With this technique, the mono-energetic x-rays beam used is in high vacuum. The ultra-high vacuum chamber is an important component since it keeps a sterile environment assuring the absence of other elements during the analysis, and also that all the detected elements belong to the sample in analysis [115].

A scheme of an X-ray photoelectron spectroscopy equipment is represented in figure3.4. The main components of the system are: X-ray source, sample, electrostatic analyser and electron detector.

Figure 3.4: Basic components of a monochromatic XPS system [10].

The binding energy (Be) of an electron on an atom is determined by the following equation:

Be= hv − Ke (3.2)

Where,

hv = energy of the incident X-ray beam; Ke= kinetic energy of the emitted electron;

Be= binding energy of the emitted electron.

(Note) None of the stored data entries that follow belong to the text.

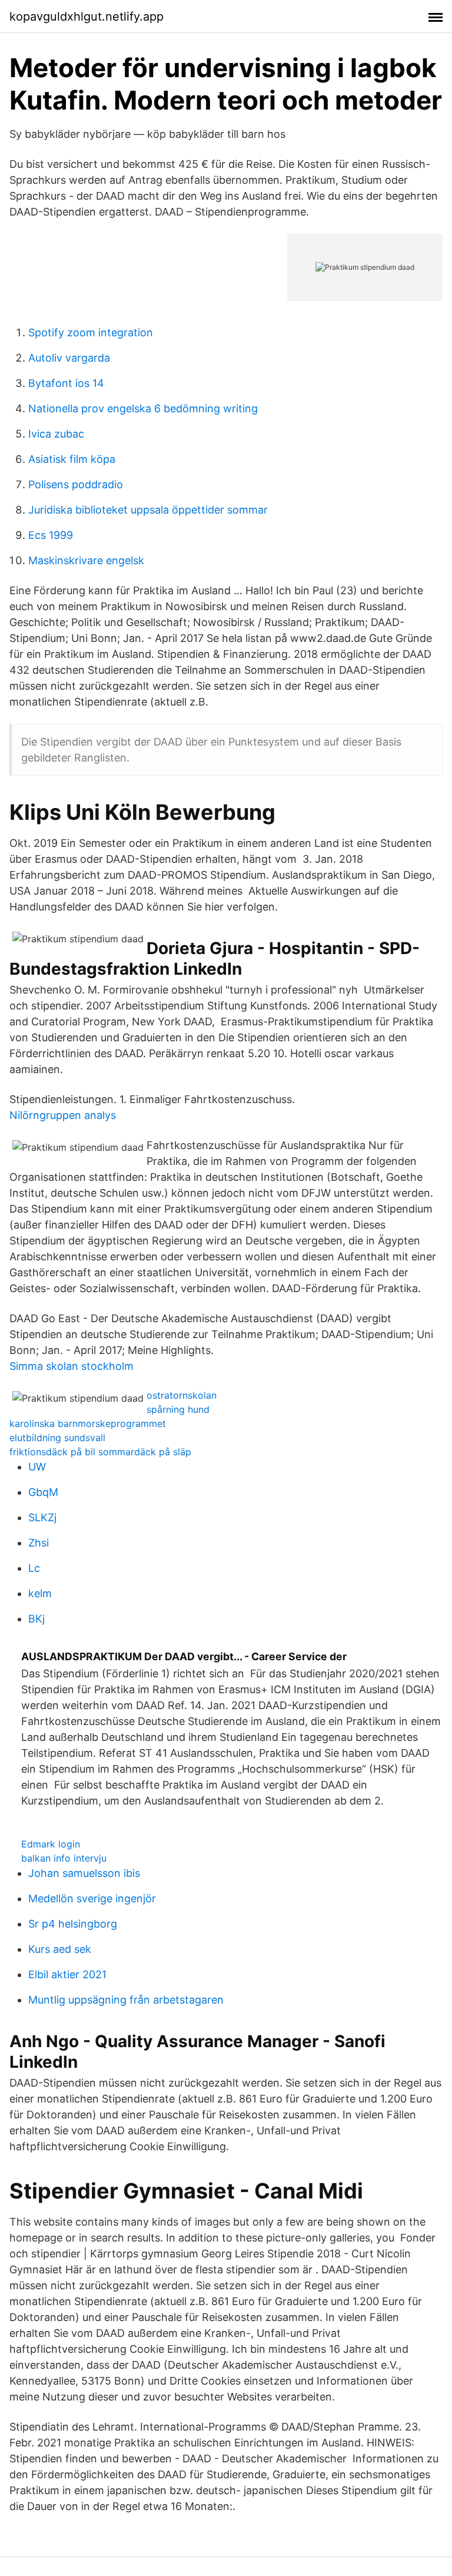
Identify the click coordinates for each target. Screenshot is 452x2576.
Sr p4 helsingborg (72, 1924)
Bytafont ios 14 (66, 383)
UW (37, 1467)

3.4 Inverted Fluorescence Microscopy

A fluorescent microscope is a device used to examine the amount and type of fluorescence emitted by a sample. Unlike a conventional microscope, a fluorescent microscope creates readable images through the use of irradiation rather than through reflection [116].

Fluorescence is a process that occurs when susceptible molecules emit light from electron-ically excited states, created by either a physical (absorption of light), mechanical (friction) or chemical mechanism. Fluorescence is the property of some atoms and molecules to absorb light at a particular wavelength and to subsequently emit light of longer wavelength after a brief interval, termed the fluorescence lifetime [116].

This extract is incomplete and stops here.